In its 2007-08 season, Jazz at Lincoln Center produced nearly 1,000 jazz events, including its New York-based concert and educational programs as well as the orchestra's worldwide touring performances. Yet for those of us in Kentucky, the 2003 Danville concert and Saturday's show at Singletary reflect the inroads that Marsalis has made in establishing the music of Ellington, Monk, Gillespie and, increasingly, the orchestra's own members beyond the doors of Lincoln Center.

"The ironic thing, to me, is that when we're playing in smaller, rural areas, the audiences seem to have a better concept of the art and culture of this music than in a lot of hugely populated areas," bassist Carlos Henriquez said. "When we go to the Midwest and play a town like, say, Peoria, it's like we're playing in the real America. The reception in these areas is great."
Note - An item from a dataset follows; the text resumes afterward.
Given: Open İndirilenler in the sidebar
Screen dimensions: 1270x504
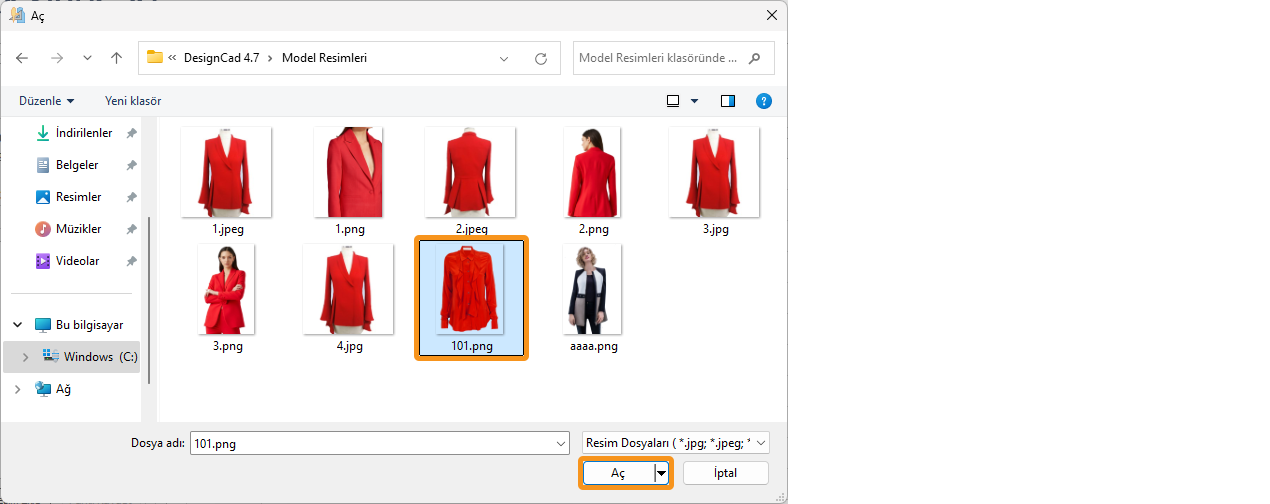Looking at the screenshot, I should tap(83, 133).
Marsalis concurred. "I've played places like St. Angelo, Texas," he said. "After the gig, there was a line of 15 or 20 people to meet us with their kids ... and they all had horns. And I'm wondering, 'Where do all these people come from in this place? How can they be so interested in this music?"
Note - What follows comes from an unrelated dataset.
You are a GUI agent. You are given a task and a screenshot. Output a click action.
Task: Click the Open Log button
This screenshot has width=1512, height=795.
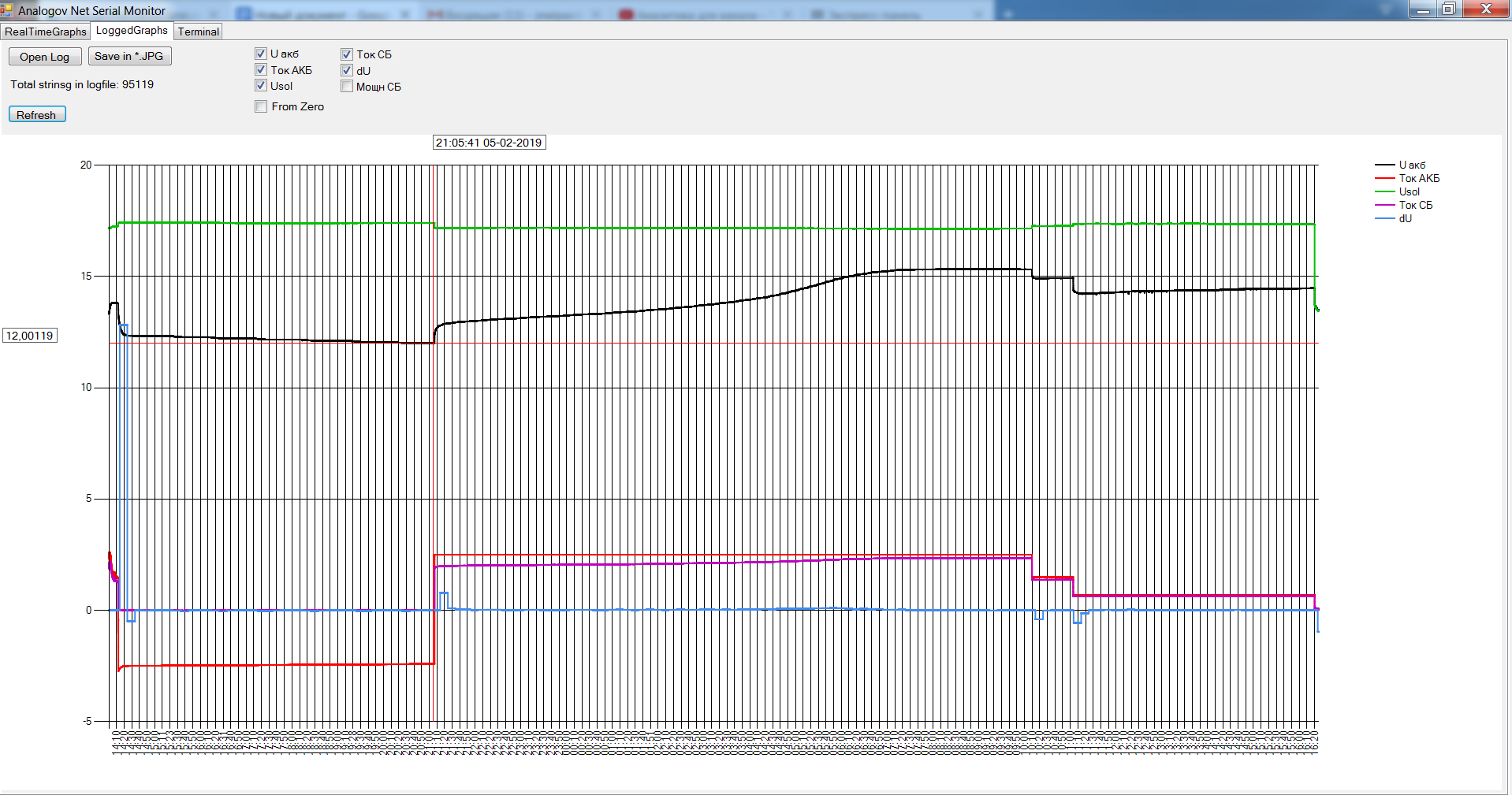tap(45, 57)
Part of the answer might be that these audiences are hearing the music of past jazz masters in a concert setting for the first time. But if that's the case, you have to equally credit the orchestra's muscular performance drive. And to understand that, you need to view another of Marsalis' multitude of talents: leading the band.

"We've got a band that consists, I believe, of some of the great jazz musicians of our time," Henriquez said. "I mean, these are some great, great musicians. While Wynton gives us opportunities to do what we want to do, he also pushes us to become great."

Marsalis said, "For musicians that are younger than me, like the ones I meet who are still in high school, I try to be a mentor. But at a certain point in the orchestra, that changes. Like with Carlos. He is his own entity now. I'm more of a friend and big brother to him.

"Some of us grew up together — like (orchestra tenor/soprano saxophonist and co-clarinetist) Victor Goines. Man, we went to kindergarten together. And there are the older musicians like Joe (Temperley, the orchestra's longtime baritone/soprano saxophonist and co-clarinetist). In that case, he's like my older brother."

But for Marsalis, the mission of bringing jazz to the world remains a mighty one. He showers continual praise on his bandmates and the staff of Jazz at Lincoln Center for helping to raise the music's visibility, and he says jazz has an even bigger role to play in everyone's future.

"You know, I always want to see the music performed in more places. I want to see us use it to heal our country. It can help do that.

"So, in that sense, the music is better than it was. But it's not as good as it's going to be."